Thursday, September 22, 2011

Royal Jelly Protects Kidneys, Liver from Anti-Cancer Treatments

New research from Turkish researchers confirm the protective properties of Royal Jelly against damage caused by anti-cancer therapies. Could this be new ground towards complementary alternative therapies? 

Royal Jelly Modulates Oxidative Stress and Apoptosis in Liver and Kidneys of Rats Treated with Cisplatin

Cisplatin (CDDP) is one of the most active cytotoxic agents in the treatment of cancer and has adverse side effects such as nephrotoxicity and hepatotoxicity. The present study was designed to determine the effects of royal jelly (RJ) against oxidative stress caused by CDDP injury of the kidneys and liver, by measuring tissue biochemical and antioxidant parameters and investigating apoptosis immunohistochemically.

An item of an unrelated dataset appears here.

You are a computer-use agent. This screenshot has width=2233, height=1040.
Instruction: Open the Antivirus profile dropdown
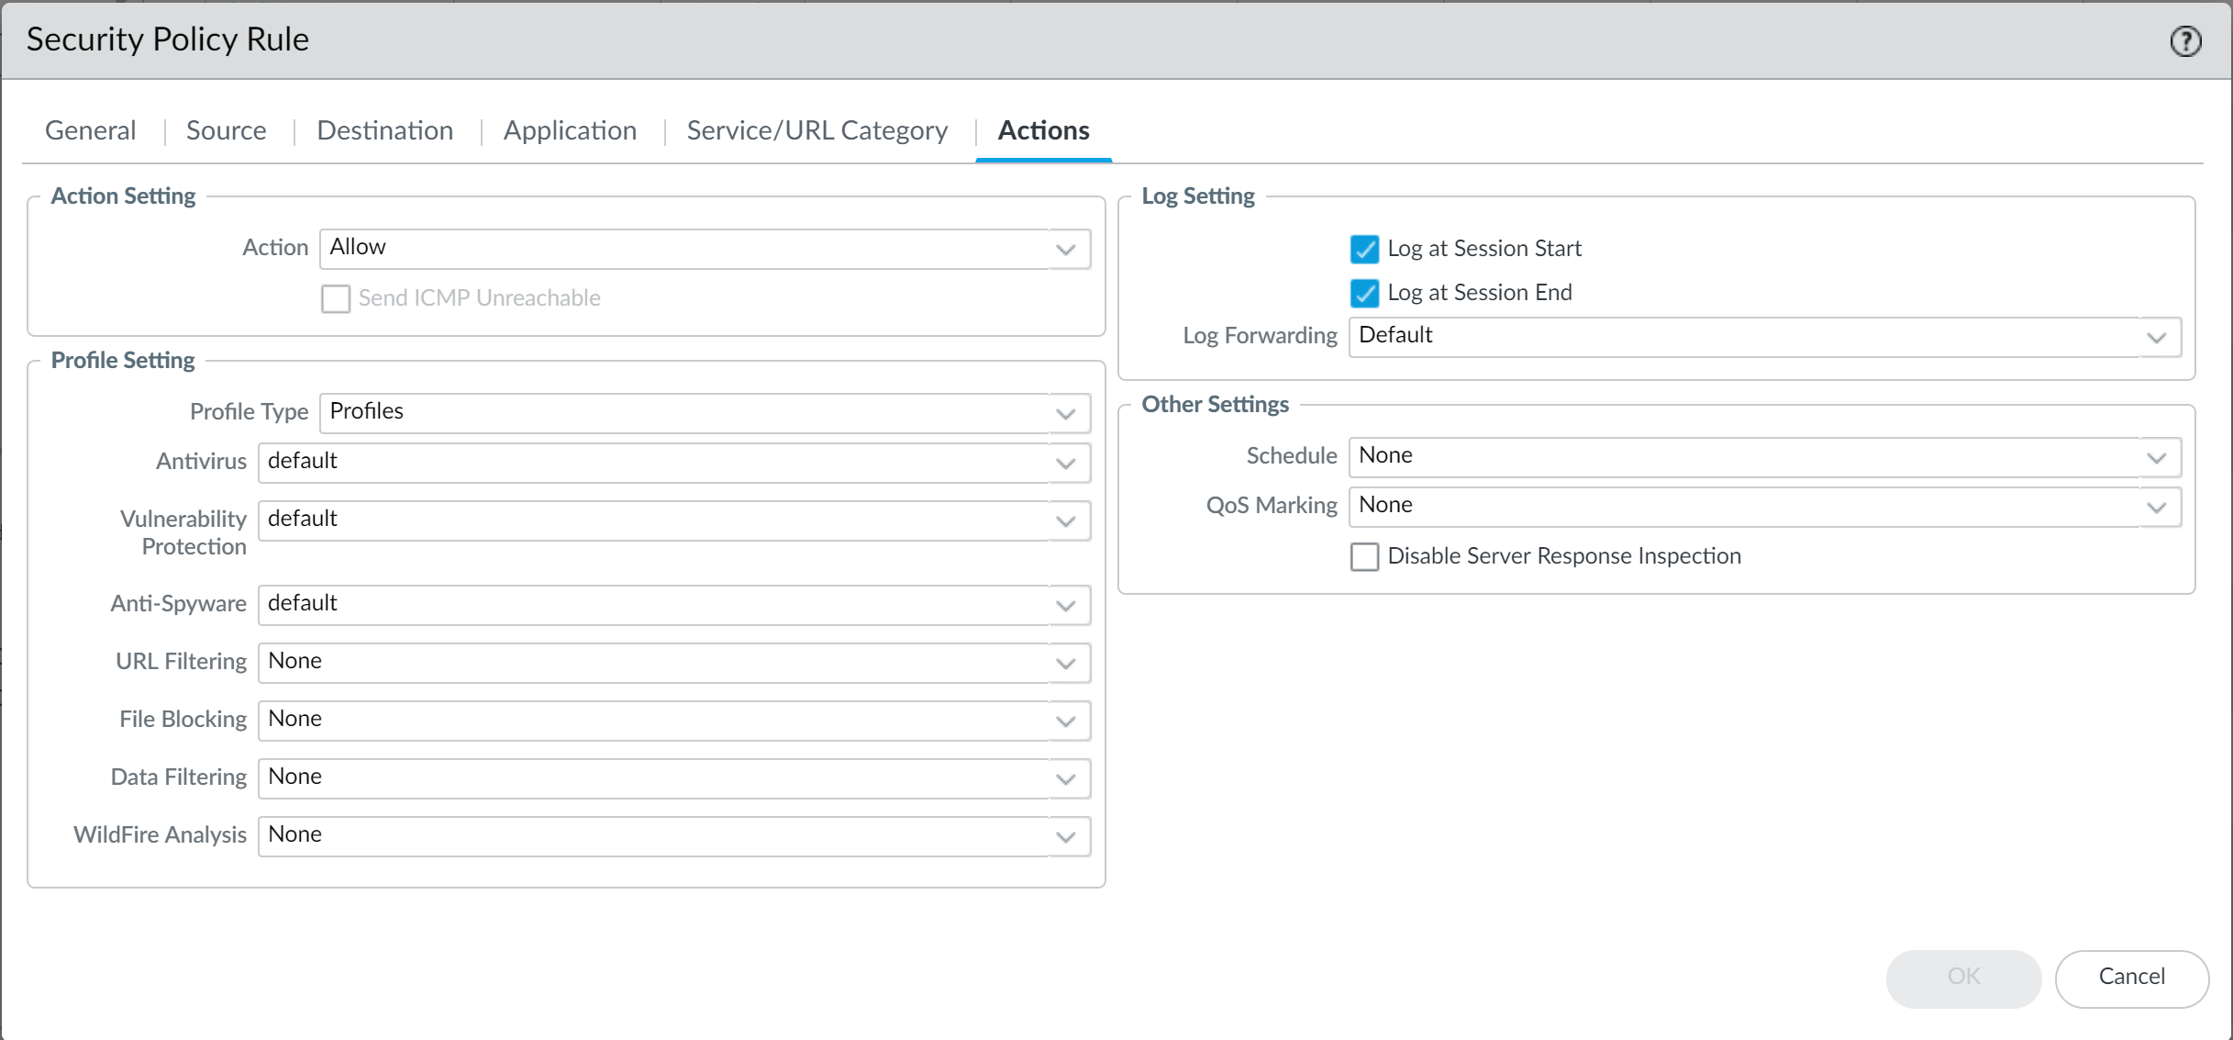tap(1065, 463)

Twenty-four Sprague Dawley rats were divided into four groups, group C: control group received 0.9% saline; group CDDP: injected i.p. with cisplatin (CDDP, 7 mg kg(-1) body weight i.p., single dose); group RJ: treated for 15 consecutive days by gavage with RJ (300 mg/kg/day); group RJ + CDDP: treated by gavage with RJ 15 days following a single injection of CDDP. Malondialdehyde (MDA) and glutathione (GSH) levels, glutathione S-transferase (GST), glutathione peroxidase (GSH-Px), and superoxide dismutase (SOD) activities were determined in liver and kidney homogenates, and the liver and kidney were also histologically examined.

RJ elicited a significant protective effect towards liver and kidney by decreasing the level of lipid peroxidation (MDA), elevating the level of GSH, and increasing the activities of GST, GSH-Px, and SOD. In the immunohistochemical examinations were observed significantly enhanced apoptotic cell numbers and degenerative changes by cisplatin, but these histological changes were lower in the liver and kidney tissues of RJ + CDDP group. Besides, treatment with RJ lead to an increase in antiapoptotic activity hepatocytes and tubular epithelium.

In conclusion, RJ may be used in combination with cisplatin in chemotherapy to improve cisplatin-induced oxidative stress parameters and apoptotic activity...

Recently, royal jelly (RJ) has received particular attention because of studies that have reported that it is a highly efficient antioxidant and has free radical scavenging capacity [4, 15]. Royal jelly is a secretion produced by the hypopharyngeal and mandibular glands of worker honeybees (Apis mellifera). It contains many important compounds with biological activity such as free amino acids, proteins, sugars, fatty acids, minerals, and vitamins [16]. So far, RJ has been demonstrated to possess several physiological activities in experimental animals, including vasodilative and hypotensive activities [17], the induction of decrease in serum cholesterol levels [18], antimicrobial [19], antiallergic [20], anti-inflammatory [21], immunomodulatory [22, 23], and antioxidant properties [16]. In addition, Kanbur et al. [24] revealed the protective effect of RJ against paracetamol-induced liver damage in mice.